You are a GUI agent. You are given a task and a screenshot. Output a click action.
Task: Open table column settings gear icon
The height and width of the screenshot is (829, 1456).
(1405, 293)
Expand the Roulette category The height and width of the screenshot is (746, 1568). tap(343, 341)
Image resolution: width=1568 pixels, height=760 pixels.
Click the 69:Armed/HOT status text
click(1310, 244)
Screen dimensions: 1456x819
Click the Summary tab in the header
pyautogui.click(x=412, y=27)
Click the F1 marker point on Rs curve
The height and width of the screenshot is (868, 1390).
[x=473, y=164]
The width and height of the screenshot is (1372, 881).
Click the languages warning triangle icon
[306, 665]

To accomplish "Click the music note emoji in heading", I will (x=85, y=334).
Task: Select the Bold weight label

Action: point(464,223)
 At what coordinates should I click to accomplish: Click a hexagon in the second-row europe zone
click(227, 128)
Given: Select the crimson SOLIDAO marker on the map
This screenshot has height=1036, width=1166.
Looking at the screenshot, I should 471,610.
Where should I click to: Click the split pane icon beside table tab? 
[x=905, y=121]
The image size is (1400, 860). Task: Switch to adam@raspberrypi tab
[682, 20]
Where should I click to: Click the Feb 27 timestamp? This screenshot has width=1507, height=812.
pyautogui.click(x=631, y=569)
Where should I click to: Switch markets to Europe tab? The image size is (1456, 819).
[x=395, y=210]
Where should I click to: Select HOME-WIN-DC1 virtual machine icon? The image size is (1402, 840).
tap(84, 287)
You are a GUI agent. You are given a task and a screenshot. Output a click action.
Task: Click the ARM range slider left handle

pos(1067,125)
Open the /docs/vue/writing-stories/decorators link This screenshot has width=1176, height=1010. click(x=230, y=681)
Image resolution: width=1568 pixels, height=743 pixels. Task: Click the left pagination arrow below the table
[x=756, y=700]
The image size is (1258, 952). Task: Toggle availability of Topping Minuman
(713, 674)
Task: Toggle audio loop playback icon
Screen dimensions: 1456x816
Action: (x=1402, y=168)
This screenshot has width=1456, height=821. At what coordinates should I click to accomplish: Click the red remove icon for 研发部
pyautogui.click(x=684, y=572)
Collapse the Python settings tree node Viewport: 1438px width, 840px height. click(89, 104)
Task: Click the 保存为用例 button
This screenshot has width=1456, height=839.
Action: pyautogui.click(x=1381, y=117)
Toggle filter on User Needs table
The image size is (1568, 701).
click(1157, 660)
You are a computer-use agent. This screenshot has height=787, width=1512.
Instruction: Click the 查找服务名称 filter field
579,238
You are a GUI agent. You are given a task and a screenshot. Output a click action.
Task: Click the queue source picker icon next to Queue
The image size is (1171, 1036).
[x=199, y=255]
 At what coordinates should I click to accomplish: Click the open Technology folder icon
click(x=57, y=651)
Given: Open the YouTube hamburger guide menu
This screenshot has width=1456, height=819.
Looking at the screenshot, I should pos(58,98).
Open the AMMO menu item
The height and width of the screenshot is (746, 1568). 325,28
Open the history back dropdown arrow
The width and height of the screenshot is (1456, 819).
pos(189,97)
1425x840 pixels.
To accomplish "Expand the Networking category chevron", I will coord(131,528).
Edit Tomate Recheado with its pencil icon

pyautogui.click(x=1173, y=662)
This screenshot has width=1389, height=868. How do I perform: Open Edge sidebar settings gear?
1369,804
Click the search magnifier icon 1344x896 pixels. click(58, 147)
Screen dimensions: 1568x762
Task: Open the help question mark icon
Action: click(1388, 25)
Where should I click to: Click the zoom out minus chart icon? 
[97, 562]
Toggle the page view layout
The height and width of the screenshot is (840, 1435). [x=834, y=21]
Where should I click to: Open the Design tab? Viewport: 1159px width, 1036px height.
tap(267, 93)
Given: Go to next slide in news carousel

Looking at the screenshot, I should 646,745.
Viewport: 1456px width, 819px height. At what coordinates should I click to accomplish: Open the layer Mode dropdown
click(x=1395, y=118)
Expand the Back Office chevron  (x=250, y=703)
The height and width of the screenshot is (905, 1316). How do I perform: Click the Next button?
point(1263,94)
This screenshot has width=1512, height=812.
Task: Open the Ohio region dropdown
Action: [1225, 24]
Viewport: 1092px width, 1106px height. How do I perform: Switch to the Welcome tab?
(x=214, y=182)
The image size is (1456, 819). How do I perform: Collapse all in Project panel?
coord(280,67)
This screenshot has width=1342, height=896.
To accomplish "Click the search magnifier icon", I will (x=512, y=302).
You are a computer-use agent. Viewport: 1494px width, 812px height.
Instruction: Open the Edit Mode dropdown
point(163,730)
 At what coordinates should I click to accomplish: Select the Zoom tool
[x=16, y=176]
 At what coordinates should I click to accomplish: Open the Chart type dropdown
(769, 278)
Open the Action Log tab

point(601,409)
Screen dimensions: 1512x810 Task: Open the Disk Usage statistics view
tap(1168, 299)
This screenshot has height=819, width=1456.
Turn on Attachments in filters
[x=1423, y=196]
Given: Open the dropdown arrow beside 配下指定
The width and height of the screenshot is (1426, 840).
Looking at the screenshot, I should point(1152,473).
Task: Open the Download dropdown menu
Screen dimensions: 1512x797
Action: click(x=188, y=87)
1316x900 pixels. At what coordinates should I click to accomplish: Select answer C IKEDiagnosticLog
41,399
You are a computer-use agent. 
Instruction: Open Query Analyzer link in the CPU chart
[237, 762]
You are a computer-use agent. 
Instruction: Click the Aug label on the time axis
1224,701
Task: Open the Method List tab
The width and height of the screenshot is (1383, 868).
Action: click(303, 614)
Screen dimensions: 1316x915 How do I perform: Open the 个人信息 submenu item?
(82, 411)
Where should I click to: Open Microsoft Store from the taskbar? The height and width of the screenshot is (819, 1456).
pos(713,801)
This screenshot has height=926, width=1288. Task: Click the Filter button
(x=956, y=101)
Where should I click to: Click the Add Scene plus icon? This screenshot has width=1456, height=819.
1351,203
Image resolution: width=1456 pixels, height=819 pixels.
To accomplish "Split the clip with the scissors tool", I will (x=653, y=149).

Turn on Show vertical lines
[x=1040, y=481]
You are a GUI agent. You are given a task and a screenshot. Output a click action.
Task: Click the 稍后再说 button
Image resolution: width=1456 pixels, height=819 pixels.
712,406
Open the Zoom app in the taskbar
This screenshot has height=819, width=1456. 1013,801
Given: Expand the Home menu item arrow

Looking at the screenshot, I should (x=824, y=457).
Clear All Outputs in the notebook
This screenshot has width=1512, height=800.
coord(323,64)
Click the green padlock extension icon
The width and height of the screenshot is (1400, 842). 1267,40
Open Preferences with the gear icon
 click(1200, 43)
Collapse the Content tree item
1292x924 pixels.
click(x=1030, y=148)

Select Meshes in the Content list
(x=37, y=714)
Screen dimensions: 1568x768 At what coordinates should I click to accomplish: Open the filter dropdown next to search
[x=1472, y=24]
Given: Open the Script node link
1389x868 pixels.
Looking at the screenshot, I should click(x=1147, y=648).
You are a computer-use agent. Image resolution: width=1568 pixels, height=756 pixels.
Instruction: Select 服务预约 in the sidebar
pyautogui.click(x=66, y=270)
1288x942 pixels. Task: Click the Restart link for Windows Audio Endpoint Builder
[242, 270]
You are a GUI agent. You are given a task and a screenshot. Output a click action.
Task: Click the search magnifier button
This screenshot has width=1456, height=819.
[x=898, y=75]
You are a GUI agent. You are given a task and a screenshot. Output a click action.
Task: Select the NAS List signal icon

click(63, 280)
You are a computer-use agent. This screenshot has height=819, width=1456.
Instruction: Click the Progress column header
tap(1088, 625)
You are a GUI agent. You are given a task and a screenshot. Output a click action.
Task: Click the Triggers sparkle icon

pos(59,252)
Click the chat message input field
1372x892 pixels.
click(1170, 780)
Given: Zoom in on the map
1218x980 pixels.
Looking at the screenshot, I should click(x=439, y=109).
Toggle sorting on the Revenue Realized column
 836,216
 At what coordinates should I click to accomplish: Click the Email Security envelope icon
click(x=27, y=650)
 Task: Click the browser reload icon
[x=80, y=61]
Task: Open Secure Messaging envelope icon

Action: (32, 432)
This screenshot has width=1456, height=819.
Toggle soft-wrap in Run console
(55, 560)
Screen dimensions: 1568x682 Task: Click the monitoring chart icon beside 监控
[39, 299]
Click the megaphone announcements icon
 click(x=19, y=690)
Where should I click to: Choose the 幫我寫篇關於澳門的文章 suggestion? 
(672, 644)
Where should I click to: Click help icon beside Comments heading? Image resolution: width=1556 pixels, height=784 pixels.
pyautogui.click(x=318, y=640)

§ Activity: Collect each line of the entries that has the word "will", copying it in full.

§ Solution to the problem:
To accomplish "Click the music note emoji in heading", I will (x=85, y=334).
To accomplish "Expand the Networking category chevron", I will coord(131,528).
To accomplish "Click the search magnifier icon", I will (x=512, y=302).
To accomplish "Split the clip with the scissors tool", I will (x=653, y=149).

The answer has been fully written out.